While some animals hibernate, seek refuge or fly to warmer climates during the coldest months of the year, plants are unable to move freely, therefore try to overcome environmental stresses by timing their physiological processes. And for this, epigenetics comes to hand. "Plants that bloom too early risk unsuccessfully reproducing. Therefore plants have developed an epigenetic mechanism that regulates their flowering timing," explains Kim Yun Ju, first and corresponding author of this study.

In order to study flowering, IBS scientists used Arabidopsis thaliana, a small plant related to mustard. Arabidopsis has small white flowers originating from floral stem cells. The stem cells are maintained at an initial stage of development, then differentiate into four sepals, four petals, six stamens and two fused carpels.
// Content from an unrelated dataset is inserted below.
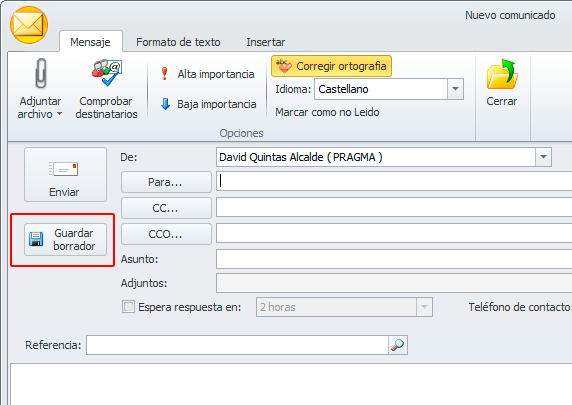Click the CCO... button
572x405 pixels.
point(166,234)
Epigenetic regulation is one of the major mechanisms to control flowering time. It regulates gene expression through chemical modifications of DNA and its interacting proteins, but without changing the DNA sequence. If you think of the DNA contained in each cell as a big book that contains all the information, these chemical modifications can be thought as bookmarks that tell the cell which pages to read and which to skip over time. A particular type of chemical modification called acetylation, occurring on DNA bounded proteins (histones), can be promoted or removed by specific proteins. Arabidopsis has at least 18 proteins that remove these chemical modifications and are referred to as histone deacetylases (HDACs). Which are the targets of HDACs, how they coordinate with each other and how they interact with other proteins is still unclear. This study discovered the proteins that interact to one of these chemical modifications that controls the time of flowering.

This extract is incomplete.